# [Task requirements]
Could you pull out, word for word, every line of the records from the one containing "Mark the light" through the very end of the records?

====== Source data

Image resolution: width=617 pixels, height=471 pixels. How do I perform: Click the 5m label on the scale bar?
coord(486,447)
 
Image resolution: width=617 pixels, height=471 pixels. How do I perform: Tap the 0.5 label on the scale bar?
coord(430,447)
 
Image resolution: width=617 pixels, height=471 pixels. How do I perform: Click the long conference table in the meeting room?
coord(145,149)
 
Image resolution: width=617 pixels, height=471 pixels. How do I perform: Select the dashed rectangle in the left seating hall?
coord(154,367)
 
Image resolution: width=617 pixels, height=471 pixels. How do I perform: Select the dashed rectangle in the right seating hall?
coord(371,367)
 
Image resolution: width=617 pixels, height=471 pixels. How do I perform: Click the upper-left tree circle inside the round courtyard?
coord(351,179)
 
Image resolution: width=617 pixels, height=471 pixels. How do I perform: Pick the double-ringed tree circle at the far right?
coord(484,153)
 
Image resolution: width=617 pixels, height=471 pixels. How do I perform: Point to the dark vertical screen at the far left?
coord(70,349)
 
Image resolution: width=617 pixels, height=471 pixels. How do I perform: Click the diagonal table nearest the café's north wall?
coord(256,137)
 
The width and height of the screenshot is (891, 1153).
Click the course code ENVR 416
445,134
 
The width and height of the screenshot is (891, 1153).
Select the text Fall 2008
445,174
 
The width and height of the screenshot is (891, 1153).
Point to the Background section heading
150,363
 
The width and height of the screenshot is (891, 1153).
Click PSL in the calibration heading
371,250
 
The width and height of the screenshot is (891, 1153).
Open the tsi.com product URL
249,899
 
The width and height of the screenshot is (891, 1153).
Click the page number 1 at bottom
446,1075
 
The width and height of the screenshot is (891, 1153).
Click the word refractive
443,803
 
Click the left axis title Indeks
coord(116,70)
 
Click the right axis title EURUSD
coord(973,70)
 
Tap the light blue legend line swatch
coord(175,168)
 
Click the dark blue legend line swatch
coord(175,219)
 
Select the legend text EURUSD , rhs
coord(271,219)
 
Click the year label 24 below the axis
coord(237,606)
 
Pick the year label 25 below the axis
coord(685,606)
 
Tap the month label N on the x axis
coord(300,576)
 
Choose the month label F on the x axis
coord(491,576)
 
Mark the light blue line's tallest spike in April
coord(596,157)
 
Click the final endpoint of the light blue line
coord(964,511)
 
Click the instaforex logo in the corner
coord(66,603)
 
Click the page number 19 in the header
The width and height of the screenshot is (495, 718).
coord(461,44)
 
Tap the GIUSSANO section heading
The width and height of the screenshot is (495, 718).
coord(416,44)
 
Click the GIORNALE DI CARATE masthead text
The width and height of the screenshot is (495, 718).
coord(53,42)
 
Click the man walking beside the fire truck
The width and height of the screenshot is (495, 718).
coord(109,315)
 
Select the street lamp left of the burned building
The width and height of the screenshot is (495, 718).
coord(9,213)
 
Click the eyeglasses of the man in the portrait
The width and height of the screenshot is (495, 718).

============

# [Solution]
Mark the light blue line's tallest spike in April
coord(596,157)
 
Click the final endpoint of the light blue line
coord(964,511)
 
Click the instaforex logo in the corner
coord(66,603)
 
Click the page number 19 in the header
The width and height of the screenshot is (495, 718).
coord(461,44)
 
Tap the GIUSSANO section heading
The width and height of the screenshot is (495, 718).
coord(416,44)
 
Click the GIORNALE DI CARATE masthead text
The width and height of the screenshot is (495, 718).
coord(53,42)
 
Click the man walking beside the fire truck
The width and height of the screenshot is (495, 718).
coord(109,315)
 
Select the street lamp left of the burned building
The width and height of the screenshot is (495, 718).
coord(9,213)
 
Click the eyeglasses of the man in the portrait
The width and height of the screenshot is (495, 718).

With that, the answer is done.